**Dataset entries:**
Start of Block

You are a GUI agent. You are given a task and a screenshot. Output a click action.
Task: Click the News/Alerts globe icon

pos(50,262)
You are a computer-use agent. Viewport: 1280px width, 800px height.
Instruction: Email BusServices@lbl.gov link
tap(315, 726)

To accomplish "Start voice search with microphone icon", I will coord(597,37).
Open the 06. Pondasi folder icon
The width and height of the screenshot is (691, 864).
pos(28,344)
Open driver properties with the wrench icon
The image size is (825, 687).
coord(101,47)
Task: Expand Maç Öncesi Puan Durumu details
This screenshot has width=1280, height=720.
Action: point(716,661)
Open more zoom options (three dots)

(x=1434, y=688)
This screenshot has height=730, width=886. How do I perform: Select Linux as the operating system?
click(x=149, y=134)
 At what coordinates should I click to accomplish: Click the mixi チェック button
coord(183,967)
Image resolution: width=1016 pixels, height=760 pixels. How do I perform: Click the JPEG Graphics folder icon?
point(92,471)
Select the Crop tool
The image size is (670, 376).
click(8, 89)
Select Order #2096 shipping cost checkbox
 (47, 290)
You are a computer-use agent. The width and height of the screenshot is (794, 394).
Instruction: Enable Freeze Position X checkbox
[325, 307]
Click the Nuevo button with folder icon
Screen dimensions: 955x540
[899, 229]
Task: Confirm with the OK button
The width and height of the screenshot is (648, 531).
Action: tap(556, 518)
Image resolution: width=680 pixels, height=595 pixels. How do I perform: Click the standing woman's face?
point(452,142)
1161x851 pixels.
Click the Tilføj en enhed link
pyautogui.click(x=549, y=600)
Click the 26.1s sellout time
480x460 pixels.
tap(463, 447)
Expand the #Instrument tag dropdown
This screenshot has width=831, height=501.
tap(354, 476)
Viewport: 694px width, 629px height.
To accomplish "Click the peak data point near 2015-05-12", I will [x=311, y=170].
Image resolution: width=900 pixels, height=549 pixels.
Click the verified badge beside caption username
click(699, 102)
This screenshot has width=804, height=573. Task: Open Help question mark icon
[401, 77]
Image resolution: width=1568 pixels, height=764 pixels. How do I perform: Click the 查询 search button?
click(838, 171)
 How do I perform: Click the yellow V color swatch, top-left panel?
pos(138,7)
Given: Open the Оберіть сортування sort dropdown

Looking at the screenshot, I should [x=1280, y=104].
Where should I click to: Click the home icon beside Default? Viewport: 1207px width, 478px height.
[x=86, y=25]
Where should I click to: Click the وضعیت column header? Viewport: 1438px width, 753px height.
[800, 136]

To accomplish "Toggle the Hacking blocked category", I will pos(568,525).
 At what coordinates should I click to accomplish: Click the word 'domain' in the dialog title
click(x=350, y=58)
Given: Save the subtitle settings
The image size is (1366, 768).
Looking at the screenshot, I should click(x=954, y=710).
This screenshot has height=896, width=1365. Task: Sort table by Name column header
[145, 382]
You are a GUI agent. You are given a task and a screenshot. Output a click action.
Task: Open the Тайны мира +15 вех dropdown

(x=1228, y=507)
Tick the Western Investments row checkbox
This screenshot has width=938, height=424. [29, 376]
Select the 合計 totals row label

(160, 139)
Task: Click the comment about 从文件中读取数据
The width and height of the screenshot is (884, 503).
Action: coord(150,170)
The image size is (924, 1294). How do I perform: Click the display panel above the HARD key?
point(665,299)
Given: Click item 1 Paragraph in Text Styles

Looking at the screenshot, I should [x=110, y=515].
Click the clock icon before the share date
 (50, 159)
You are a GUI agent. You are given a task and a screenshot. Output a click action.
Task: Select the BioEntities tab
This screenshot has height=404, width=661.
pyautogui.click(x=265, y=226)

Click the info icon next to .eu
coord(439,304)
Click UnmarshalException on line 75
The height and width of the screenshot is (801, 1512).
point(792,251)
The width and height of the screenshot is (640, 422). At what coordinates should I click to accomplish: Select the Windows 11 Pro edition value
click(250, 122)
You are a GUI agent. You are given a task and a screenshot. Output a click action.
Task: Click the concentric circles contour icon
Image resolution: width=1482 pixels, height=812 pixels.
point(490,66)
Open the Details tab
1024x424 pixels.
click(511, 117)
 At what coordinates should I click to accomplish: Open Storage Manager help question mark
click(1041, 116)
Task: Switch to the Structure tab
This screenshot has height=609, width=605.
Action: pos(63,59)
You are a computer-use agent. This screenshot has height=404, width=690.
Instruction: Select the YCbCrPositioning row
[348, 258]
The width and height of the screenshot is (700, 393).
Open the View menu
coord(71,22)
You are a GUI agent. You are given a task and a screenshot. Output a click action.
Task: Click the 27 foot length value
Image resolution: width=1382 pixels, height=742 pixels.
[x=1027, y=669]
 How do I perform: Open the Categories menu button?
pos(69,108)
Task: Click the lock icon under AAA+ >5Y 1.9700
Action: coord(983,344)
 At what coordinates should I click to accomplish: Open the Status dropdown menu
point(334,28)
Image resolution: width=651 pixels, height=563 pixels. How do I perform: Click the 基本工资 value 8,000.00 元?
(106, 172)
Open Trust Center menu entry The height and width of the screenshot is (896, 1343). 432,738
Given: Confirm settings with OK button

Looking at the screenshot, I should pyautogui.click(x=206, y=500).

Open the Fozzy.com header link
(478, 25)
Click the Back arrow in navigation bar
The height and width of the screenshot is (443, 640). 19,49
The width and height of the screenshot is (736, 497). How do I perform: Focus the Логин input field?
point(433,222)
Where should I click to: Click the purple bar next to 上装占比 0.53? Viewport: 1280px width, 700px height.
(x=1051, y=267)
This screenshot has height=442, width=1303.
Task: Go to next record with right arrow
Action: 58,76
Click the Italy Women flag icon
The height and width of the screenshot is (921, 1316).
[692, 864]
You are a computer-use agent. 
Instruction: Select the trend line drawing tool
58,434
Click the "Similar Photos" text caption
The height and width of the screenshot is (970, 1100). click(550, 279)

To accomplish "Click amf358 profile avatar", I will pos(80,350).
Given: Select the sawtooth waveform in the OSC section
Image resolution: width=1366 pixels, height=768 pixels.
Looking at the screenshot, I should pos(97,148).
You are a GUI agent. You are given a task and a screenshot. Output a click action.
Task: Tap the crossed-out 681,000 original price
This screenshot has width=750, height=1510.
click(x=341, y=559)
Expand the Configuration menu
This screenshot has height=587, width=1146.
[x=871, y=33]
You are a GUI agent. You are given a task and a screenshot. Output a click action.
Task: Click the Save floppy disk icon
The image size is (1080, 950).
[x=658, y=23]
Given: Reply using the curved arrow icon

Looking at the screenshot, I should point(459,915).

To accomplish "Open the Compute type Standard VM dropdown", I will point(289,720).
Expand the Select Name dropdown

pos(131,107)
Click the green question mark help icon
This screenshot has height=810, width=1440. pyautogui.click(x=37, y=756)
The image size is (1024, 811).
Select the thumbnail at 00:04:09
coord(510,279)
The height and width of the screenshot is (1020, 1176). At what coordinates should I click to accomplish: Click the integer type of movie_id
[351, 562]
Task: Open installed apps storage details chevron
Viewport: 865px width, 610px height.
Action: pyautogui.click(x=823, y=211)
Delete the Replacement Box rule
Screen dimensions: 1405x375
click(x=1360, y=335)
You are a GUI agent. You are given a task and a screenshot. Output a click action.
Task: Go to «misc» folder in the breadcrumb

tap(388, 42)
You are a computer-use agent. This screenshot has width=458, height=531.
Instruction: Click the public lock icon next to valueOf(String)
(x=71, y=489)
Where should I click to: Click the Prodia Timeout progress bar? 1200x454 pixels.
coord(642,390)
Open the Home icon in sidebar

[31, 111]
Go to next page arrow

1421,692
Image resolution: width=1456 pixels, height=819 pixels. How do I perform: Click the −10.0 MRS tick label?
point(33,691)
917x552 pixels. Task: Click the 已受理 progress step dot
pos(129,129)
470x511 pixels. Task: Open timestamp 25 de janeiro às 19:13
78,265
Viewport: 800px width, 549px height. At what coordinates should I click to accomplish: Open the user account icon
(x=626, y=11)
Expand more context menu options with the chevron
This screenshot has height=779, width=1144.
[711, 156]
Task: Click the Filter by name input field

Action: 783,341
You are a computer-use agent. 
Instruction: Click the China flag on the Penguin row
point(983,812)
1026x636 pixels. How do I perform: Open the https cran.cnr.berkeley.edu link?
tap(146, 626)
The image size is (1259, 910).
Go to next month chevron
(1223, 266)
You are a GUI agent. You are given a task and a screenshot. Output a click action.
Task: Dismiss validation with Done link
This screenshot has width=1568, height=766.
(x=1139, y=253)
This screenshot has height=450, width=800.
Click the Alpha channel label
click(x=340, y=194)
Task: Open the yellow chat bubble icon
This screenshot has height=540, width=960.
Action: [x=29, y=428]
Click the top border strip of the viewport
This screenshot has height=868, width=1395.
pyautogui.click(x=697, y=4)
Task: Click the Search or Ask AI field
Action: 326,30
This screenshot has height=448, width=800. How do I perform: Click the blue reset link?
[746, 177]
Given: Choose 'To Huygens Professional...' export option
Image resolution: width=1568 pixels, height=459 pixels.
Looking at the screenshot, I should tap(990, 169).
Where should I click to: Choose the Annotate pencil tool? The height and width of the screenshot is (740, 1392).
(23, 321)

End of Block

**What you need to do:**
Exactly as written, give the line containing "Given: Choose 'To" and all remaining lines of the records.

**Solution:**
Given: Choose 'To Huygens Professional...' export option
Image resolution: width=1568 pixels, height=459 pixels.
Looking at the screenshot, I should tap(990, 169).
Where should I click to: Choose the Annotate pencil tool? The height and width of the screenshot is (740, 1392).
(23, 321)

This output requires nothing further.